Plants, especially some trees under stress, are even better than expected at scrubbing certain chemical pollutants out of the air, researchers report.
"Plants clean our air to a greater extent than we had realised," says Thomas Karl of the US National Center for Atmospheric Research in Boulder, Colorado. "They actively consume certain types of air pollution."
Scientists have long known that plants take in carbon dioxide, a naturally occurring gas that can build up in the atmosphere and trap heat beneath it. But they did not know that some plants excel at sucking up a class of chemicals known as oxygenated volatile organic compounds, or oVOCs.
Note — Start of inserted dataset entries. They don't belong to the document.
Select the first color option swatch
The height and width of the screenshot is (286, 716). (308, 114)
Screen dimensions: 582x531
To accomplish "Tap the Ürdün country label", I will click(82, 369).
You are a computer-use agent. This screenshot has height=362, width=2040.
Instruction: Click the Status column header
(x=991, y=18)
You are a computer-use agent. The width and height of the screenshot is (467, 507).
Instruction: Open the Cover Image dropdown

These compounds, which can have long-term health and environmental impacts, form in the atmosphere from hydrocarbons and other chemicals from natural and human-made sources, including plants, vehicles and construction materials.
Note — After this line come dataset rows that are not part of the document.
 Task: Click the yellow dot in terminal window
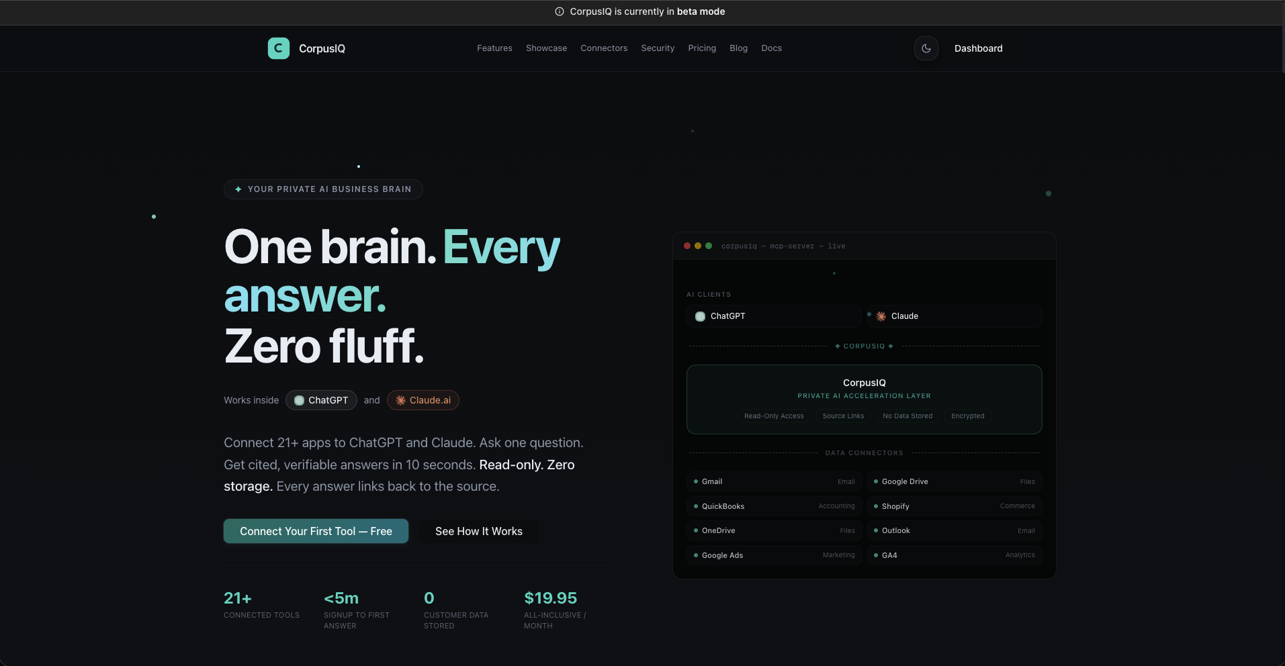698,246
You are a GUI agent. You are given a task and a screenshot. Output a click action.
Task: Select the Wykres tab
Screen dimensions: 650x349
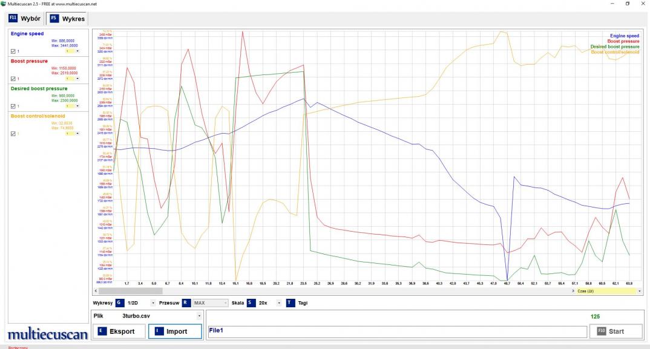67,19
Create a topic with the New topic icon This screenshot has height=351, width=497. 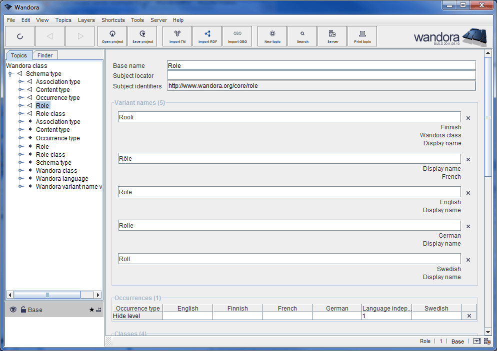coord(272,36)
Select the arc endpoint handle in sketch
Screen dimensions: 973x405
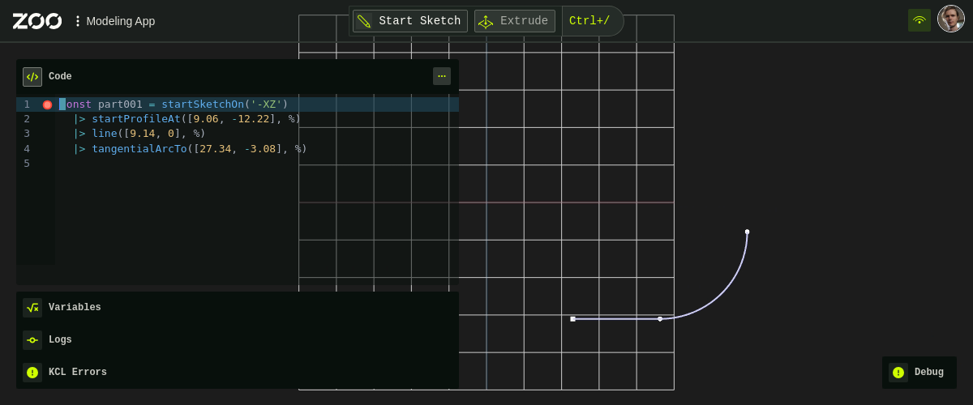point(747,232)

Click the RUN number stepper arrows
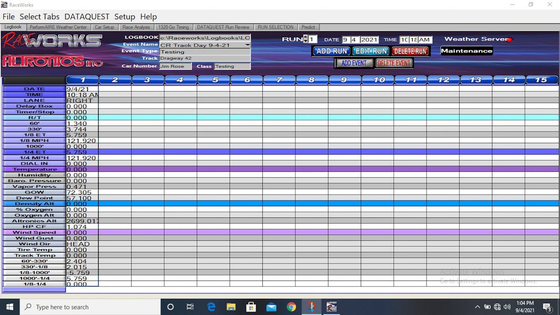pyautogui.click(x=305, y=39)
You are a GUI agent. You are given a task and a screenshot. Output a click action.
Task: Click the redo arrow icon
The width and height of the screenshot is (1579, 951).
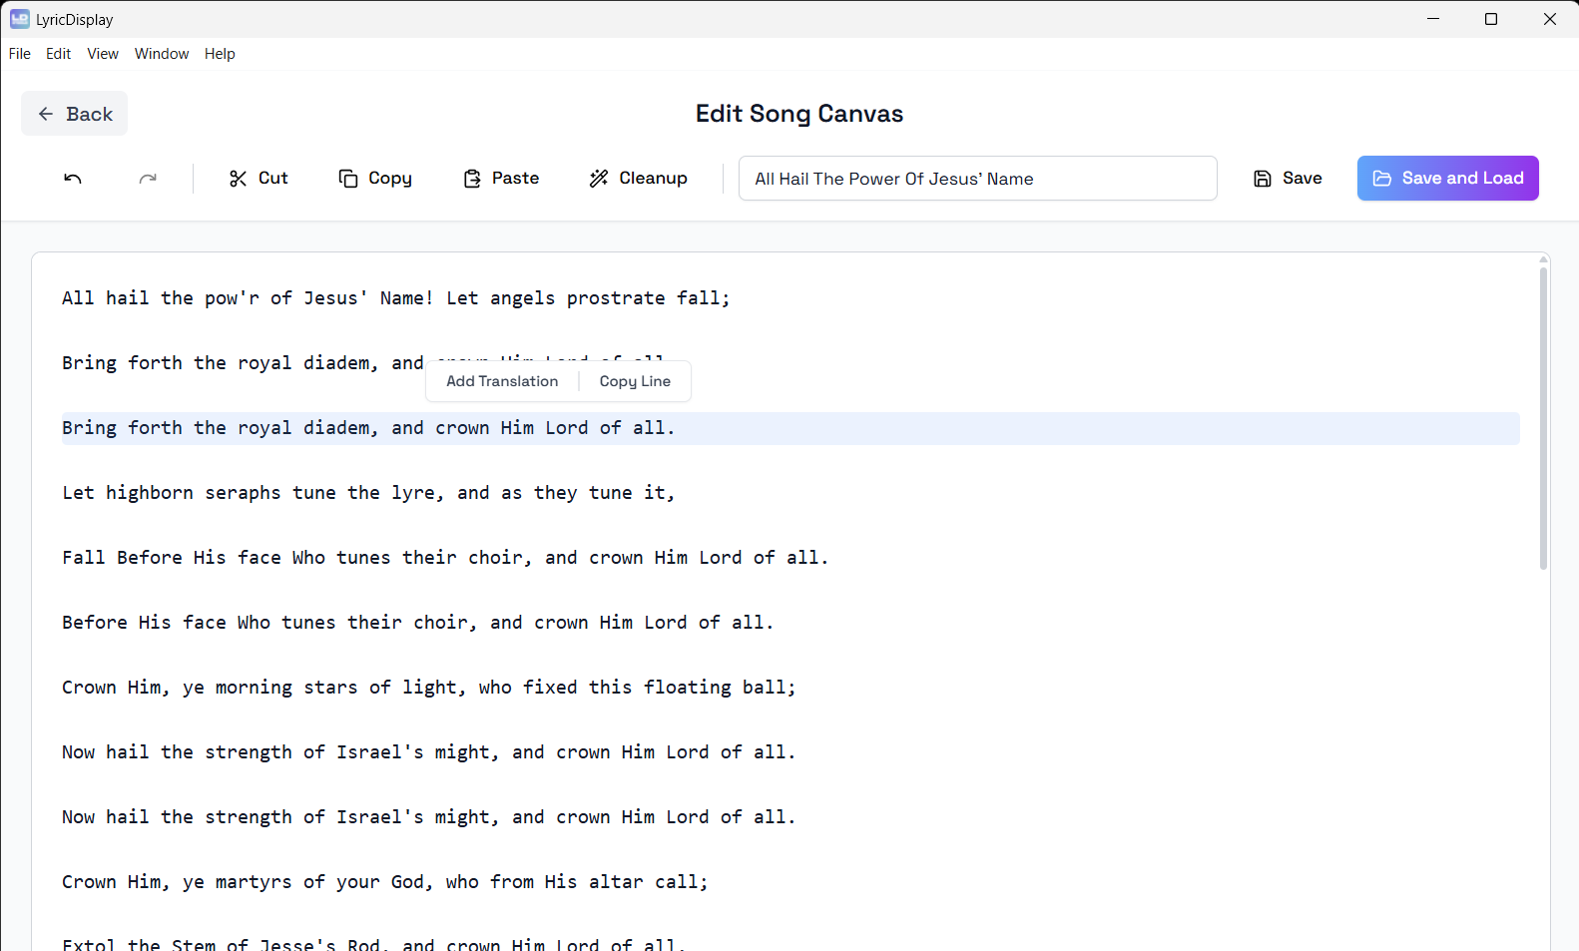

Because oVOCs can combine with nitrogen oxides to form ozone, they can contribute to lung inflammation and swelling and asthma attacks, according to the American Lung Association.
Karl, lead author of the study published in the journal Science, worked with other scientists to determine that deciduous plants - those that seasonally shed their leaves - appear to take in these compounds as much as four times more quickly than was previously thought.
Plants are especially good at doing this in dense forests, and this process is most evident at the top of the forest canopy, where as much as 97% of the uptake of oVOCs was observed, the researchers say.
Looking specifically at poplar trees, the researchers found that when these trees were under stress - due to a physical wound or exposure to an irritant like ozone pollution - they sharply increased their uptake of oVOCs.
That appeared to show that the uptake of oVOCs is part of a larger metabolic cycle, the scientists found.
The uptake of oVOCs is the kind of service provided by nature that is being discussed this week in Nagoya, Japan, at an international meeting aimed at setting targets for 2020 to fight losses in biological diversity.